Saved entries
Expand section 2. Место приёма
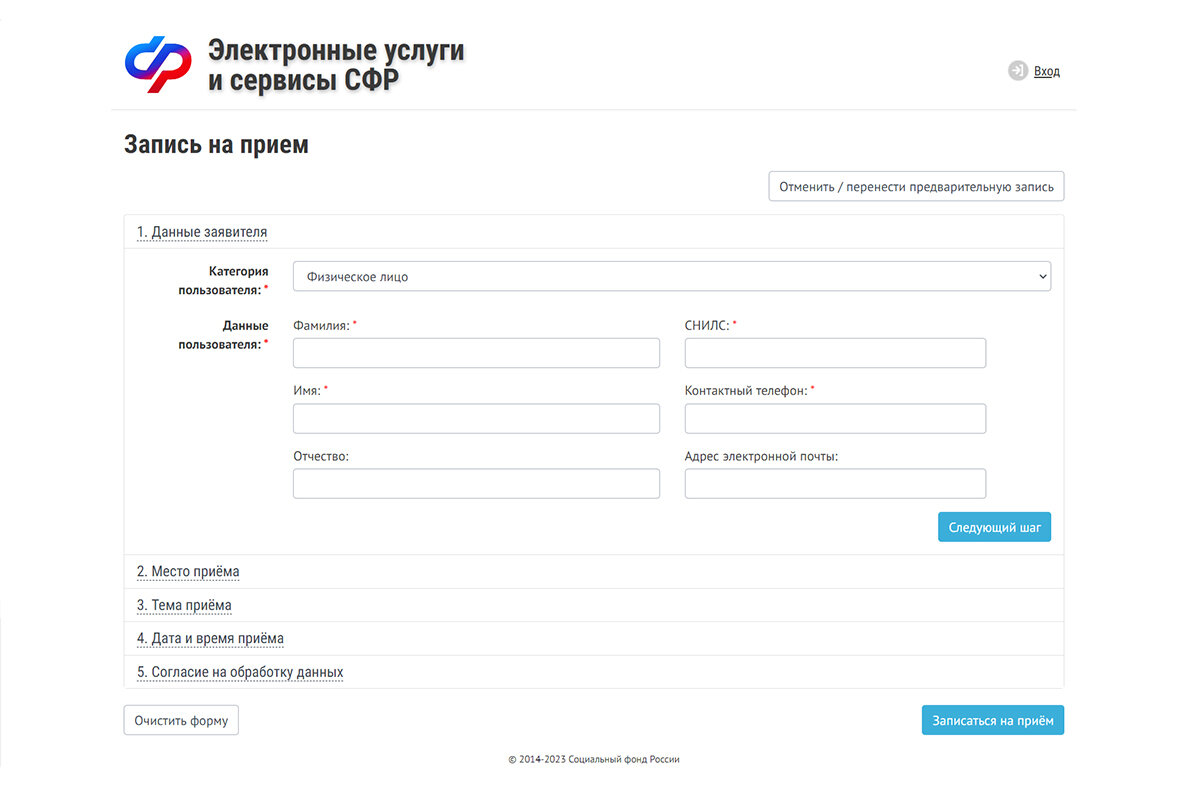 click(188, 571)
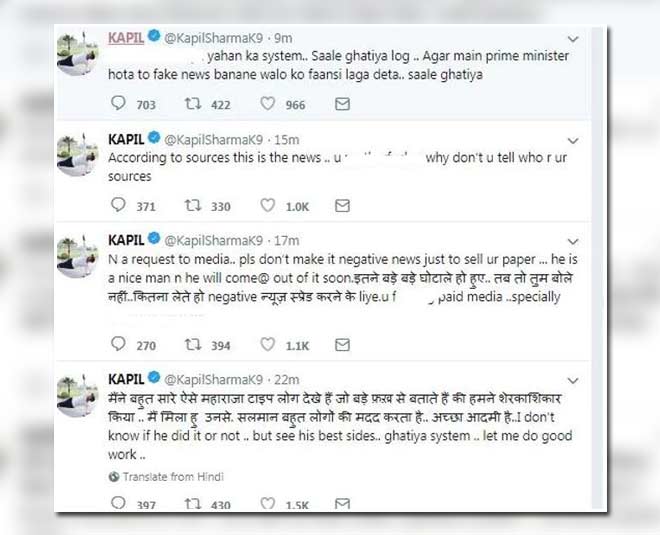Click profile avatar of the 22m tweet
660x535 pixels.
point(82,396)
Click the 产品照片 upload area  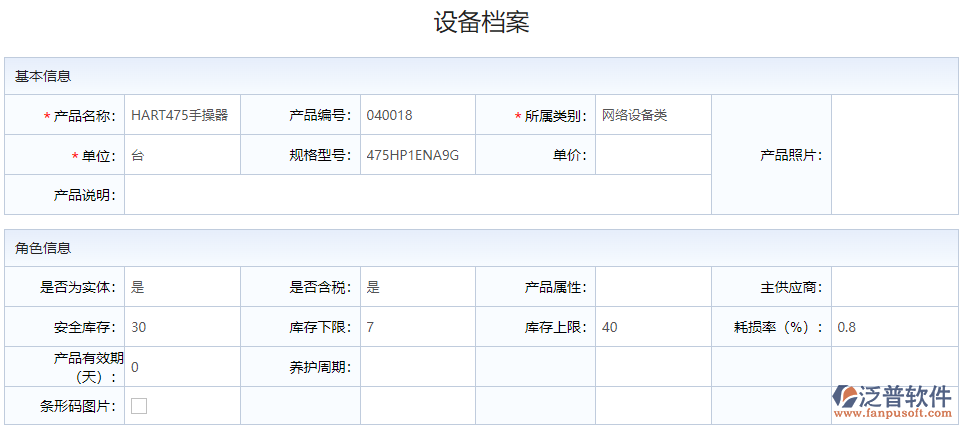894,155
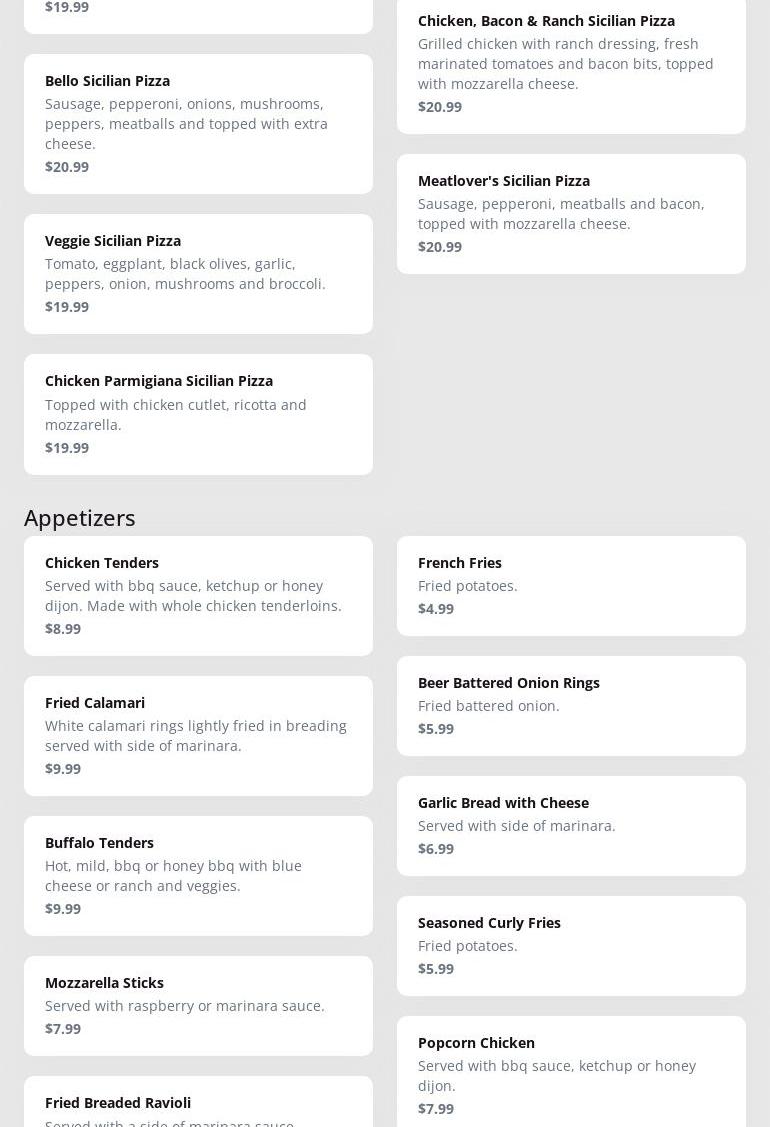Choose Mozzarella Sticks item

pyautogui.click(x=198, y=1005)
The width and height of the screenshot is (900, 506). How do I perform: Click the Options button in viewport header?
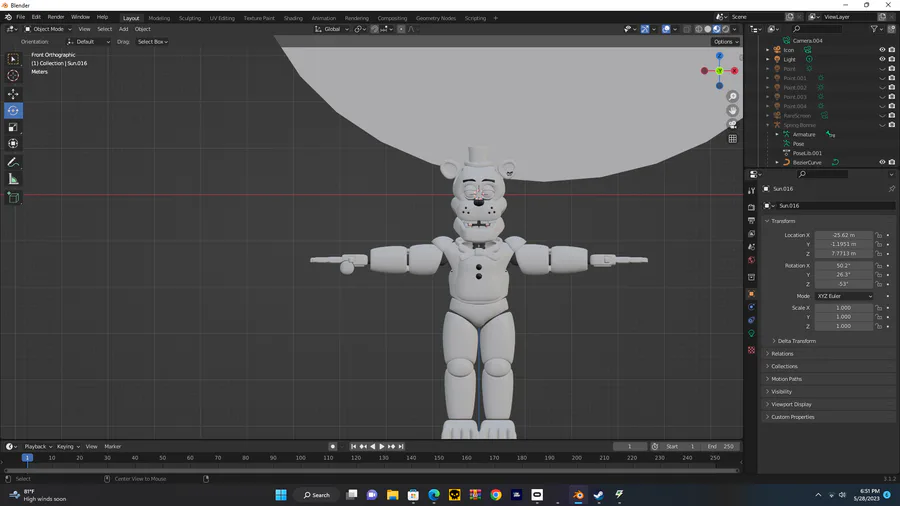point(725,42)
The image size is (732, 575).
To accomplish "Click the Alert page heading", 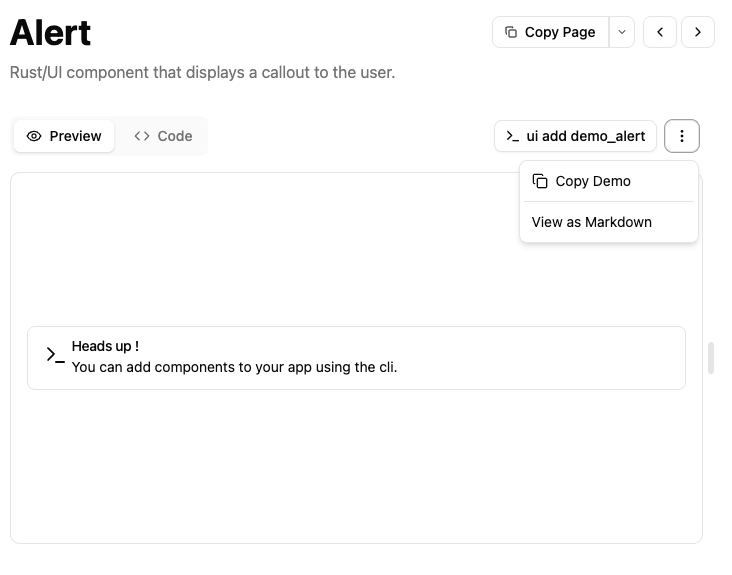I will pyautogui.click(x=51, y=33).
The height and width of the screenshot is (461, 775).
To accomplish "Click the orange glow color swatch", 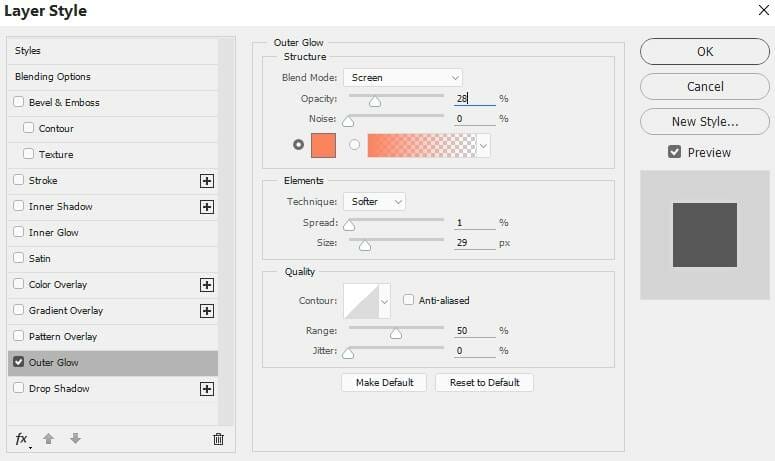I will point(323,145).
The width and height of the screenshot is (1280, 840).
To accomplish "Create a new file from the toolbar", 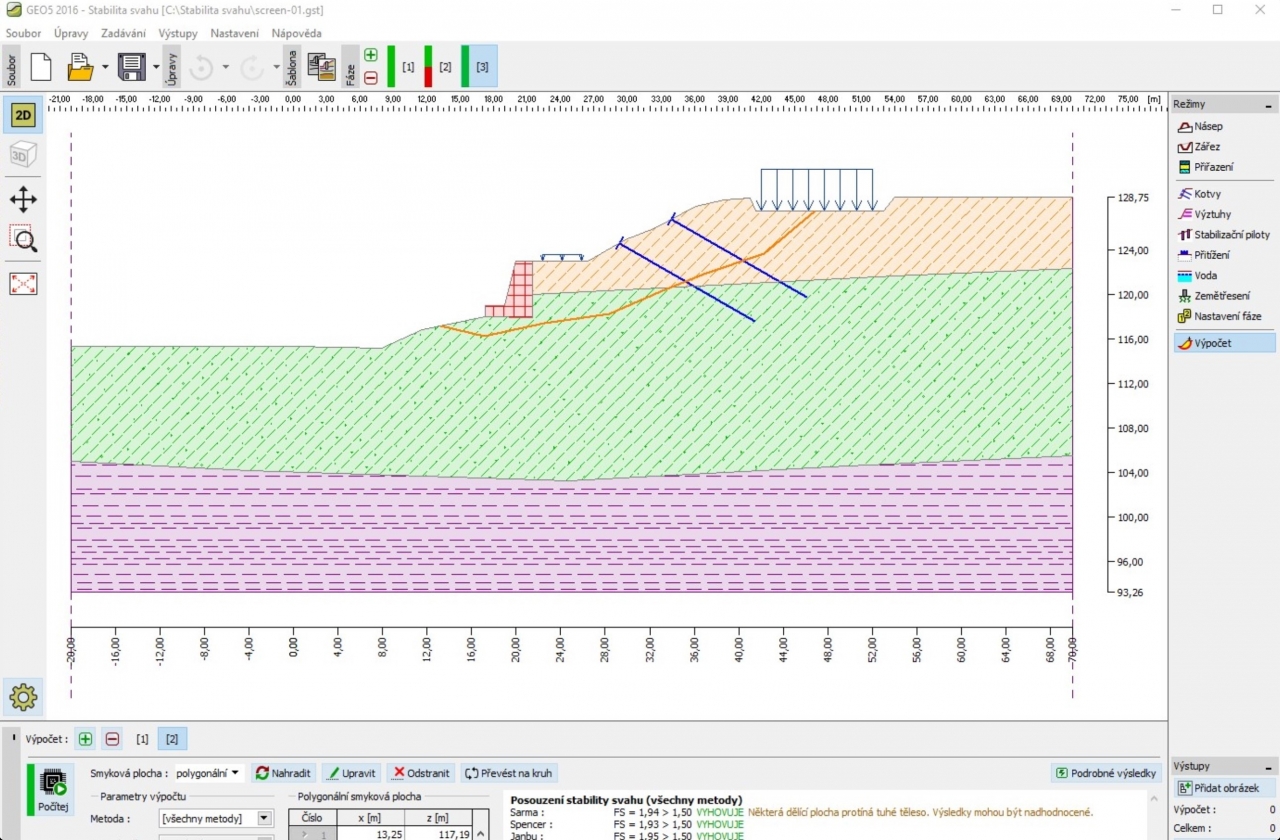I will click(x=41, y=67).
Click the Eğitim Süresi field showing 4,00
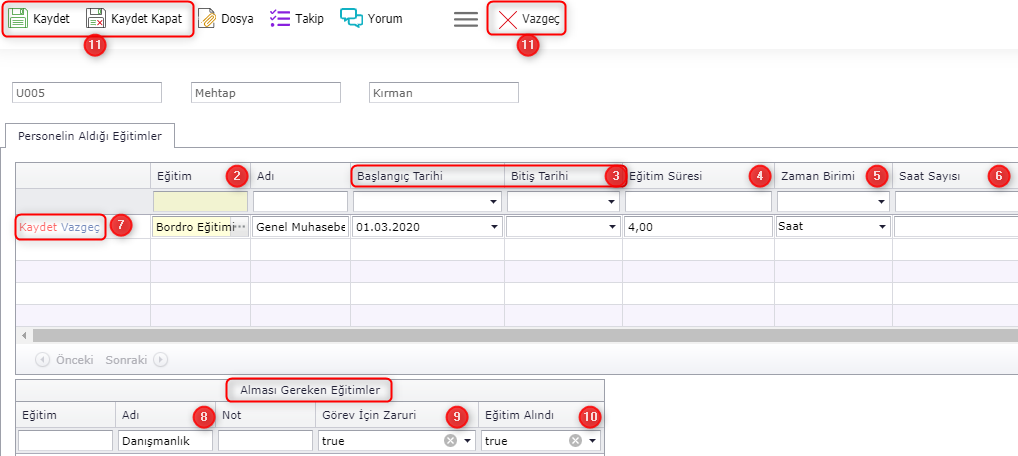 pyautogui.click(x=697, y=227)
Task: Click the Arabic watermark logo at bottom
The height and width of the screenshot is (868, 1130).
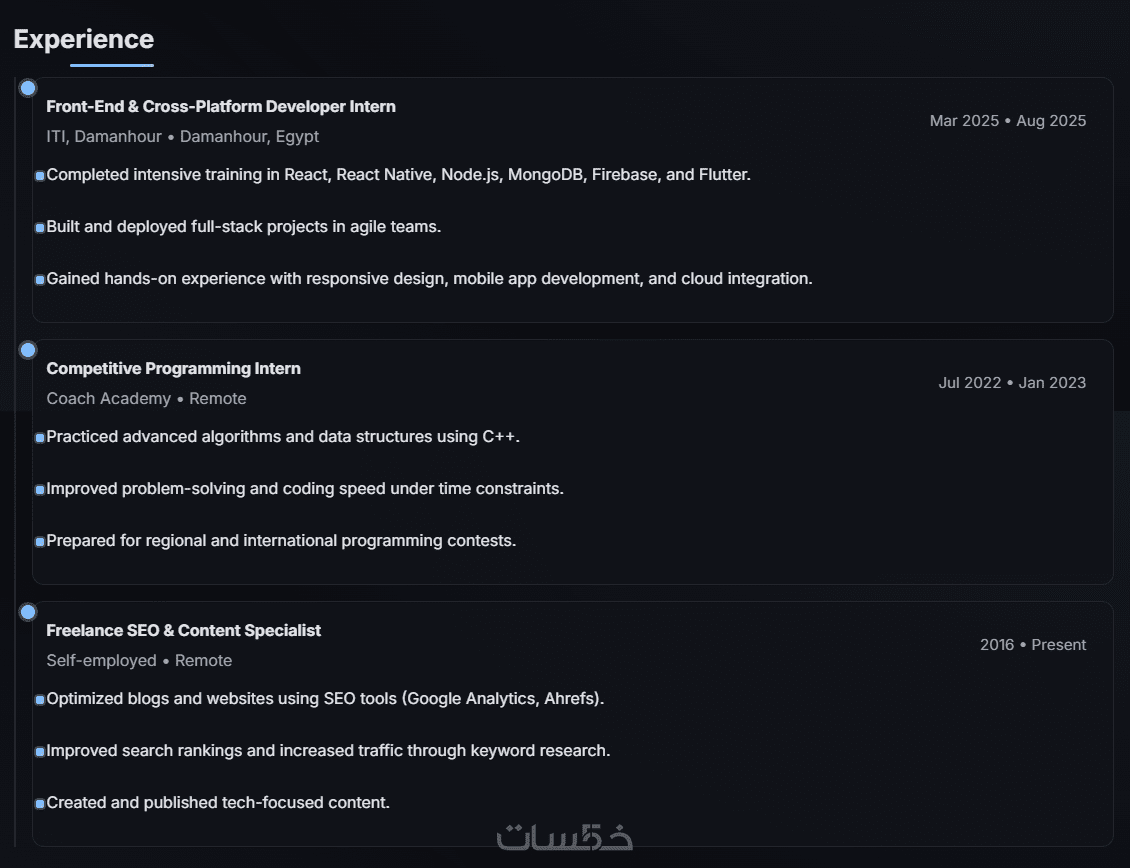Action: coord(565,837)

The problem:
Please write out, exactly, every line from the line with "Task: Click the" through the final line of the data above, leaving out pictures.

Answer below:
Task: Click the Arabic watermark logo at bottom
The height and width of the screenshot is (868, 1130).
Action: coord(565,837)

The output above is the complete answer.